Tickling Giants is the real-life story of Bassem Youssef, an Egyptian cardiologist who quit medicine to become a host of the satirical Al Bernameg (The Show). Starting as a spot on YouTube, he and his team quickly worked their way to a huge following and a TV show with his brand of satire on the political events of his country during the turbulent Arab Spring risings after the downfall of dictator Mubarak.
Written, directed and produced by Sara Taksler, I was first introduced to Bassem Youssef via The Daily Show with Jon Stewart (on which Taksler is a producer) and although I know his work and what he was achieving in Egypt, I don’t think I’d fully appreciated the reality of the situation that he and his team ended up involved in.

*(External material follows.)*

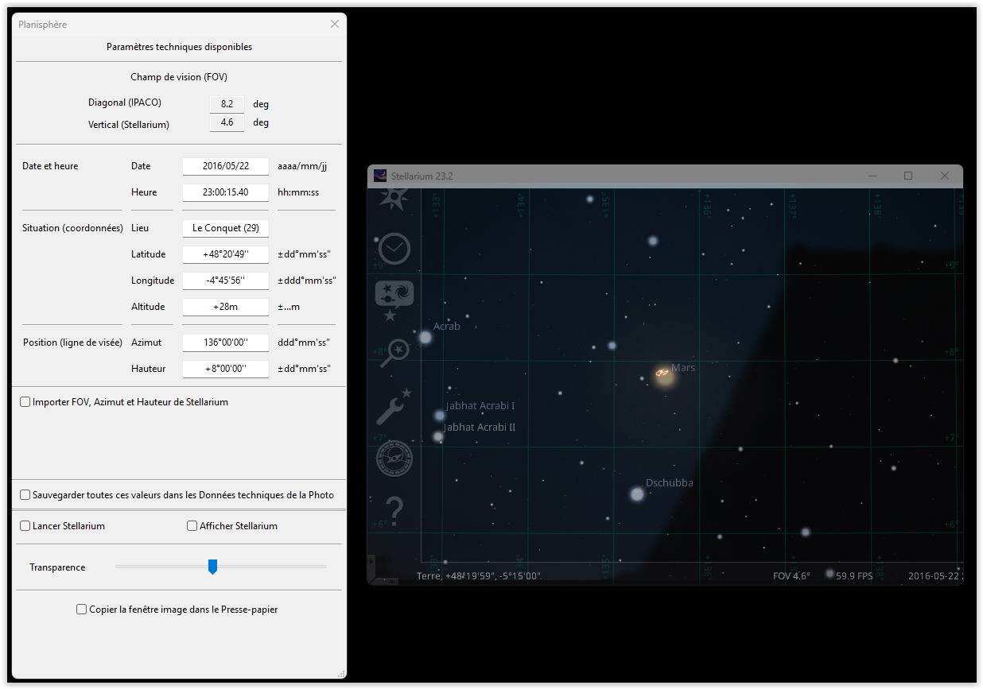Open the Astronomical Calculations icon
The width and height of the screenshot is (983, 689).
(x=394, y=459)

Filmed over a few years, Taksler’s documentary certainly celebrates the parody side of Bassem’s ventures on Egypt television, his own offspring of The Daily Show, but it also shows the enormity of the power that military regimes hold. In truth, it’s difficult to initially comprehend in our society because while people complain of late trains, bad Wi-Fi and delayed flight connections, the government in Egypt have imprisoned individuals for saying something they don’t like or doesn’t think you should be saying. This is obviously something I’m aware of it and it’s easy for us to laugh it off from a distance, but how does it feel when you’re embedded deep inside?
Bassem quintessentially fights abuses of power with words and comedy, he is a natural comedy talent, and in Tickling Giants we witness his rise to fame on Al Bernameg. It’s a vibrant success and while the Egyptians lap up their new-found freedom, things start to change once General Sisi comes to power. Sisi is a decorated military General who’s seen as a hero and although has understandably protected the country and done his job, once he’s elected things start to seemingly trackback to how they were before. Journalists are arrested and people are censored for their opinions.
These problems really hit home when a producer’s Father is arrested, as it’s allegedly the only way they can get to Bassem, and it sets off a chain of thought as they start to question whether they’re being watched and if suppression is returning. It’s clear that fear is rising within the TV studio setup and you can see why they want to fight for their show but there’s also a genuine worry for their well-being and then after a series of events and broadcasts, the studio cancels his show. Although they claim they’re (in essence) doing it to calm people down in unsettled times, it’s clear they feel he’s a catalyst and Bassem is causing the unrest.
For me, this is really insightful for any government or corporation trying to silence something they’re scared of because on the flipside it makes it a bigger concern than it possibly is. It gives it more traction, it makes an issue, it becomes something that’s noticeable and this in return is a spur for a bigger movement. By trying to silence him, it gives all the people a bigger voice and that’s only caused by censorship, not by Bassem and his team.
Although saddening in places, Tickling Giants is also a funny and remarkable documentary because Bassem and the Al Bernameg team really took the moments of the revolution, created something positive and gave the people something to think about. It also makes it clear that although the country has gone back under military rule, the seeds of revolution have been planted and so optimistically when younger generations look to what happened in those brief years of free political speech, they’ll see it was possible to change and maybe they can achieve it again.
Review by Dan Bullock, October 2016.
4/5 – Tickling Giants is screening at the London Film Festival on October 12th and 15th 2016.